BEGIN SOURCE INFORMATION

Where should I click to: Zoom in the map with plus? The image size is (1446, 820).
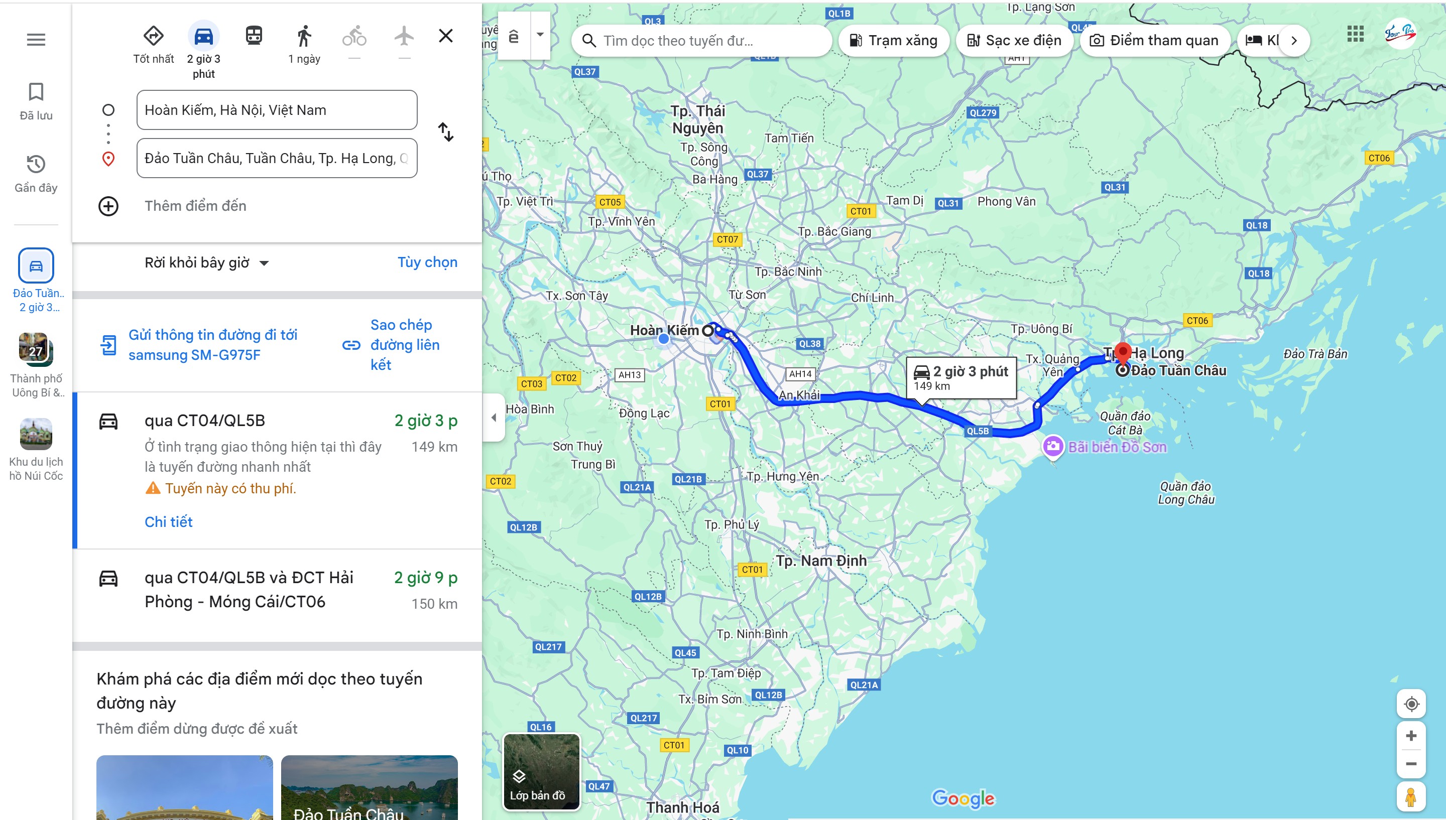tap(1411, 736)
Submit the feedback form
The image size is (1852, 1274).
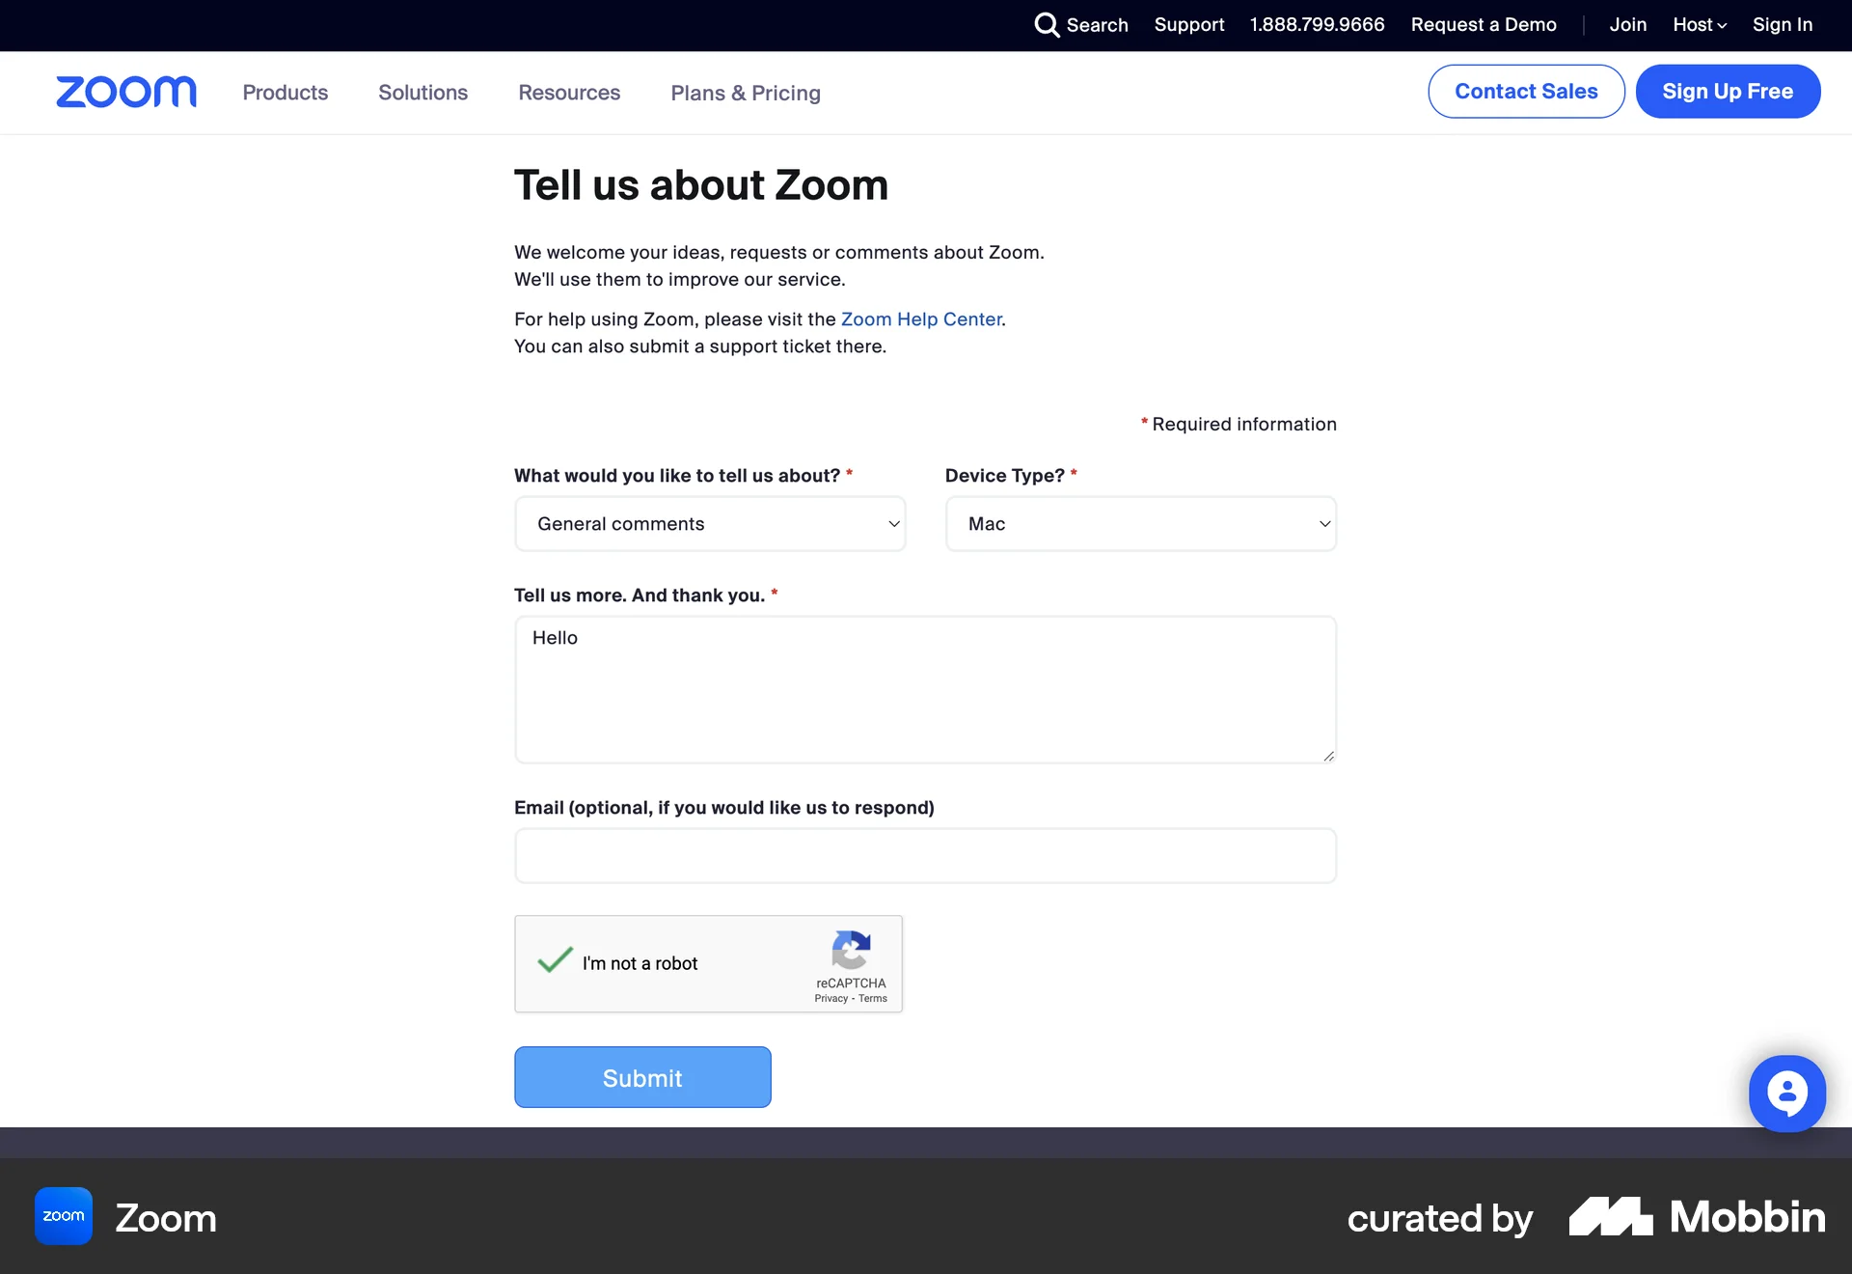coord(642,1076)
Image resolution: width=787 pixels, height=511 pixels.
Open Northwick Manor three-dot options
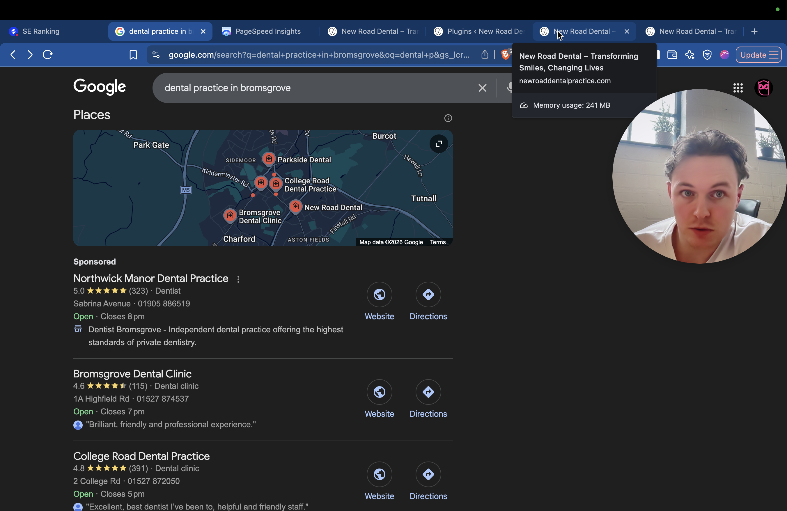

END SOURCE INFORMATION

PROBLEM DETAILS: Print the material word for word without images.

RESPONSE TO THE TASK:
Where should I click to: Zoom in the map with plus? The image size is (1446, 820).
tap(1411, 736)
Submit the feedback form
The image size is (1852, 1274).
coord(642,1076)
Image resolution: width=787 pixels, height=511 pixels.
Open Northwick Manor three-dot options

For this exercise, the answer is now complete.